Meet Abigail.

Abigail Jeffers
Abigail Jeffers
Bachelor of Science Program, Morgantown Campus

What made you consider nursing as a program of study?

Ever since I was a kid, helping my grandpa take his blood sugar at home and giving him his insulin, I knew I wanted to do something in healthcare. The one thing I loved about nursing is it continuously gives me an opportunity to make an impact in my patient’s lives, as we are the healthcare providers who are with them the most. I love nothing more than helping people, giving back to my community that gave so much to me, and bringing a smile to someone’s face.

Even the smallest acts as nurses, a lot of patients appreciate those acts greatly. Some of these patients are experiencing the scariest moments of their lives, and the fact that nursing gives me that opportunity to support them in those moments and be a light during that time, is what led me to choose nursing the most.

Did you have an ah-ha moment about wanting to become a nurse?

Throughout my childhood years, my grandpa would always call me his “little nurse,” which when it came to deciding my major applying to WVU, was something that stuck with me and led me to that “ah-ha” moment in deciding I wanted to be a nurse.

I knew how much joy it brought me helping him, and knew I’d find just as much joy helping others as a nurse.
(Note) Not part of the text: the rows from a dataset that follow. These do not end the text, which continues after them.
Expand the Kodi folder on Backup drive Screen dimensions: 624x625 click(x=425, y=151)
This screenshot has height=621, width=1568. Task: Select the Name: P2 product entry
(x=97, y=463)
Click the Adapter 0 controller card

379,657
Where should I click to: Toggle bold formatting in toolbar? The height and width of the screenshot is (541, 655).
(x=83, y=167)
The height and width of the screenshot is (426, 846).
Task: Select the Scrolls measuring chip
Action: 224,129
I also feel like that “ah-ha” moment was clarified my junior year of college, which was when a lot of my learning in school truly started being applied in the clinical setting.

Most people told me that junior year, you really start connecting the dots between your learning in the classroom and the clinical setting, and that was very true! It gave me so much encouragement, and truly reminded me that I can be a nurse, and that I was right where I was supposed to be!
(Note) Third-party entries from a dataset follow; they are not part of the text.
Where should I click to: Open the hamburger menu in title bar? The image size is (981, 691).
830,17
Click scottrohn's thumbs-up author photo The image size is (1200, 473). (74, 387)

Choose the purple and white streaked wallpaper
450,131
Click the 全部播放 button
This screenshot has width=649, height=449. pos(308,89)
Why did you choose WVU School of Nursing?  

I could tell by just talking to students I knew who were currently in the program that WVU School of Nursing would provide me with such wonderful opportunity, whether that was educationally or regarding experience in the clinical setting. I think what sets WVU SON apart from other colleges is that we get clinical experience at Ruby Memorial Hospital, which is the No. 1 hospital here in West Virginia and a highly trained Level One Trauma Center. Considering the amount I have learned and the critical patients I have gotten to taken care of during my leadership rotation here at Ruby, I feel very prepared and excited going into my nursing career as a Medical Intensive Care Unit nurse.
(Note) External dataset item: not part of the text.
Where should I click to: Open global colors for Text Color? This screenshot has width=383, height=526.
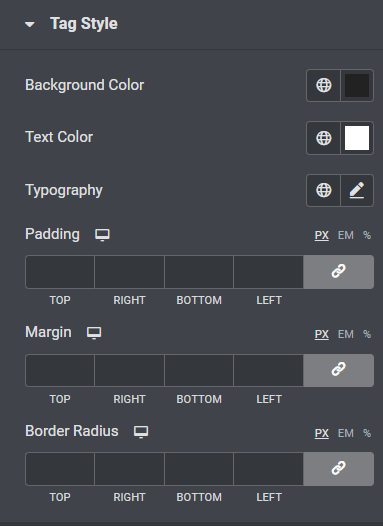coord(324,138)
Could you share a positive experience from your time at the SON?

A positive experience with the WVU SON is the friendships I made along the way. I truly think you bond in a different way with these people because you go through some of the most difficult years of school with them. I am so grateful for all of the friendships that have formed since being a part of this nursing program, and I am excited to even get to work with some of those friends I have made on the MICU.

What’s one piece of advice you would give your freshman self?

One piece of advice I would give my freshman year self is to believe in myself! As a freshman, I remember looking ahead to the next four years and I was terrified. You hear all these things from upperclassman in the nursing program about how difficult and time consuming it is, and you start to think, “Can I do this?”, and discouragement then follows.

My piece of advice is — you will make it! It takes so much hard work, dedication, and faith in yourself to keep pushing through in those late-night study sessions, times when you have three exams to study for and five different assignments to get done, or moments you literally haven’t done anything other than study for three days straight, but there is an end to the chaos. You will learn so much in such a short amount of time and realize how much you truly are capable of. I see where I am at now compared to freshman year, and it is so cool to see how far I have come, both professionally and as an individual.

What are your plans after graduation?

I plan to work in the Medical Intensive Care Unit at Ruby Memorial Hospital as my first nursing job after graduation. I’m wanting to work there for a few years, and then go to nurse practitioner or nurse anesthetist school—I haven’t quite decided yet. If I would do nurse practitioner school, I’d also love to potentially be a clinical instructor through WVU to give back to a program that gave me so much.

How do you feel WVU prepared you for your next chapter?

I feel WVU prepared me so well for this next chapter of my life. I have developed knowledge and confidence in myself that I never dreamed I would have back during my freshman year of college. I feel more than prepared to tackle the NCLEX here in a few weeks and start my nursing career. I thank WVU for giving me the opportunity it did to pursue such a wonderful career, and I will forever be proud to be a WVU alumni!

Anything else you’d like to add?

I’m so thankful for the opportunities WVU and the WVU School of Nursing has given me. I thank all of my professors who believed in me and my other classmates along the way, and who pushed us to keep going when we thought we couldn’t make it. Your work to make WVU School of Nursing a program that gives us the highest quality education and prepares us for our future careers does not go unnoticed!